Postby michaelcarragher on Tue Sep 13, 2011 3:43 pm

Diarmuid,

Glad you like the site. I, too, think it's very good.

Like you, I enjoyed The IRA in Kerry, in part because Kerry's one of my favourite places and I'm a regular visitor. Sinead Joy writes well and her book's an easy read.

Some will denigrate this book as "revisionist", and Ms Joy in her Introduction makes it quite clear that she is indeed questioning the traditional version of history. The whole business of revisionism is dealt with elsewhere but to make my own position clear I believe that unless history is revised in every generation it stultifies into mythology. However, Ms Joy is not one of those who write out of bombast or to court controversy or attention, and she backs all of her claims up with evidence, frequently quoting IRA men to support claims that among the genuine sincere patriots was more than a fair share of oafs, land-grabbers and villains.
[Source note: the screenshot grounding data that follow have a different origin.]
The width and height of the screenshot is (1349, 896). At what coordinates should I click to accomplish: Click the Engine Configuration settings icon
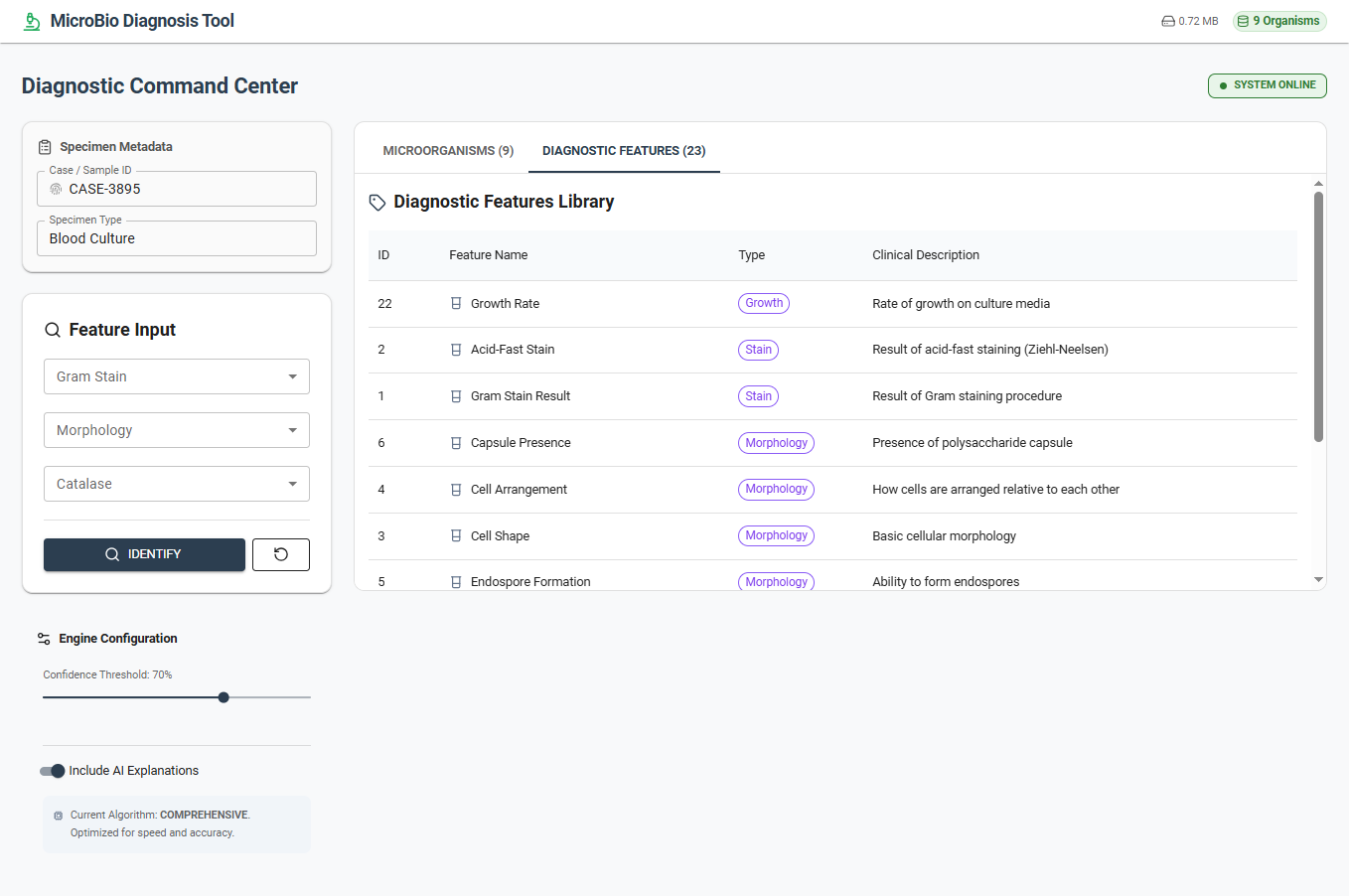click(x=44, y=639)
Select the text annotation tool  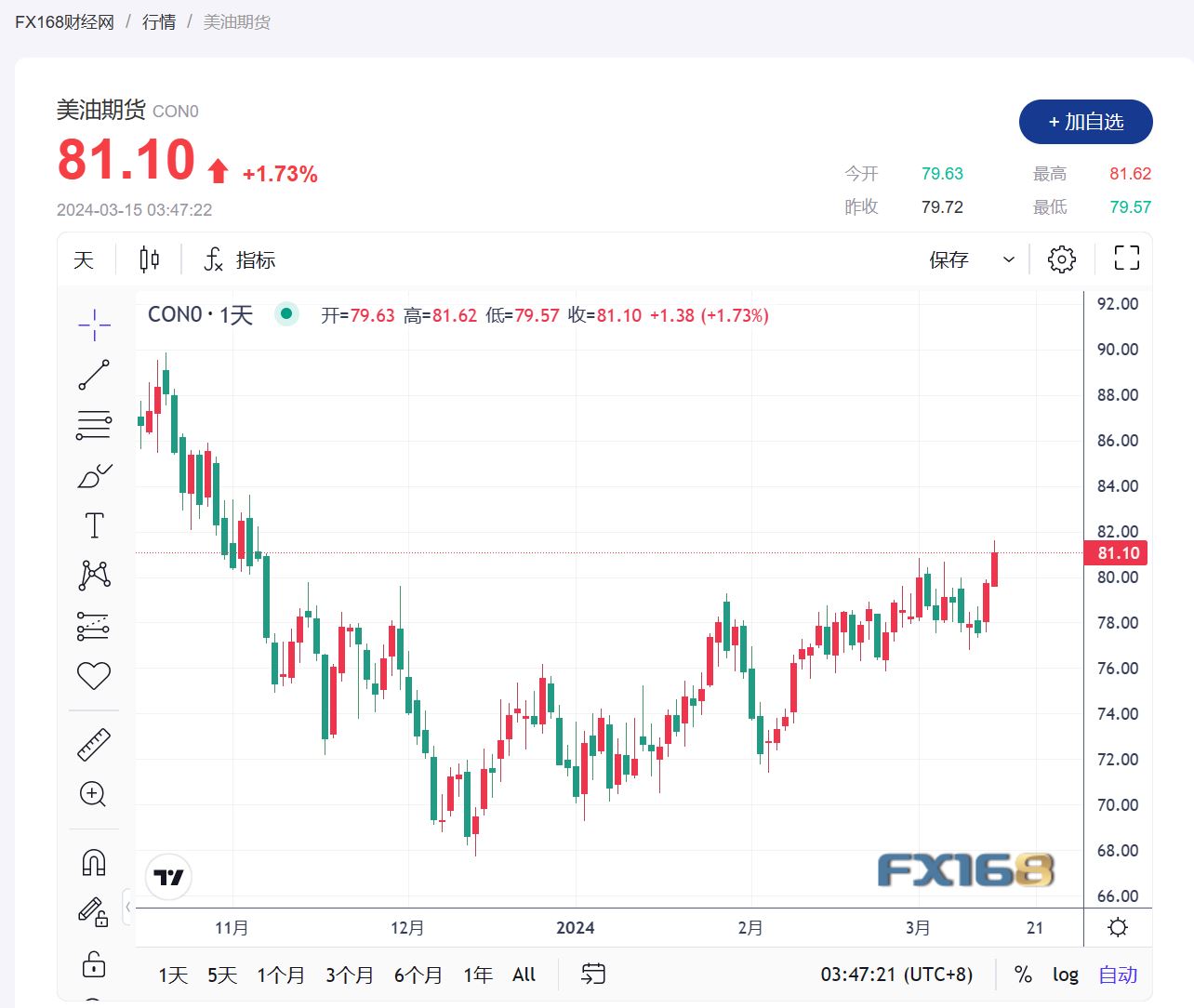click(94, 525)
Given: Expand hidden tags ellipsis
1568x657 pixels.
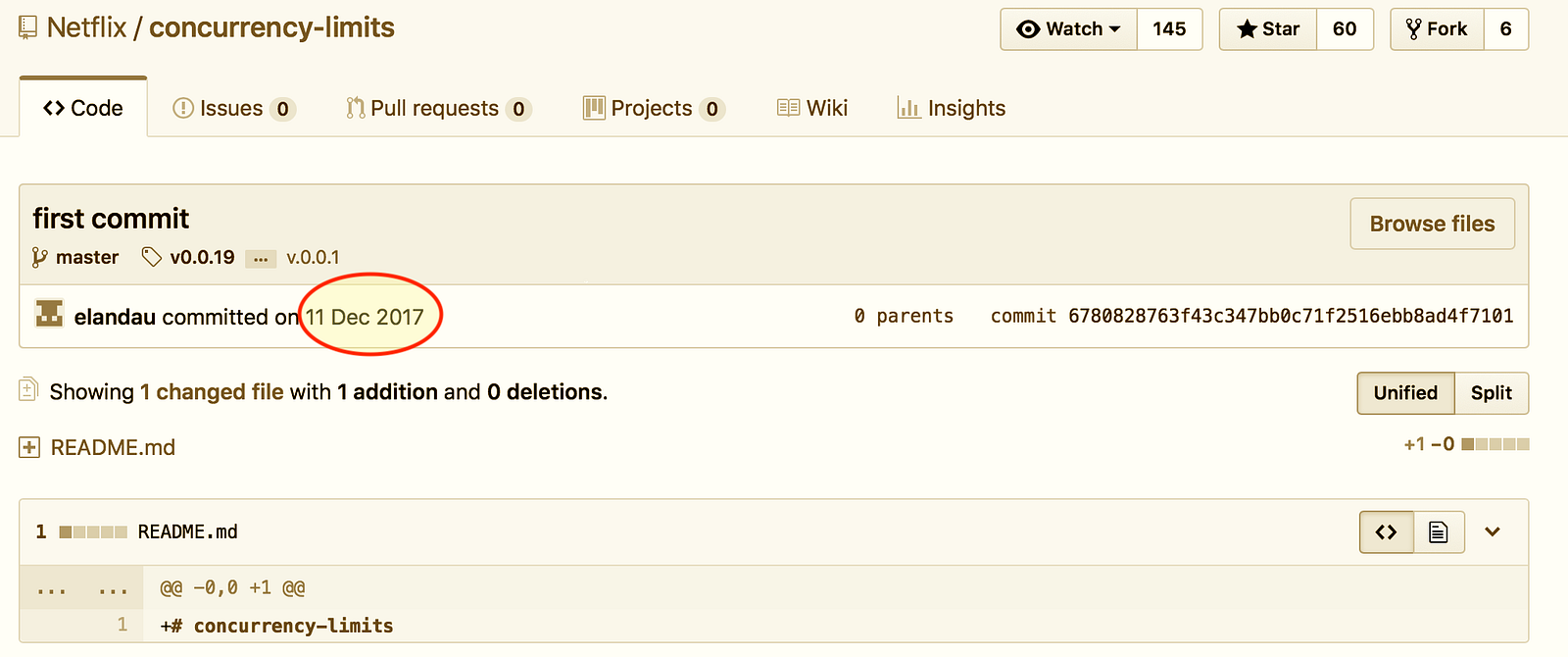Looking at the screenshot, I should coord(260,259).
Particularly interesting was her chapter "Likeable Tans and Unlikely Rebels", partly because it's always interesting to find stereotypes dismantled, partly because it's rather amusing to see this happening with sacred cows; yet she makes it clear that taking the force as a whole, the Tans were indeed "brigands, burglars and thieves"--and often a lot worse.

Speaking of Tans, did anyone else see Denis Johnston's Guests of the Nation in the National Concert Hall last Sunday? It stayed close to the short story, though the "guests" were British soldiers rather than Black and Tans, and it was absolutely wonderful (I thought), though a good deal of the emotion came from the RTE Concert Orchestra's accompaniment (It's a silent film).

If you liked this book, Diarmuid, you might also enjoy Thomas F Martin's The Kingdom in the Empire: A Portrait of Kerry During World War One.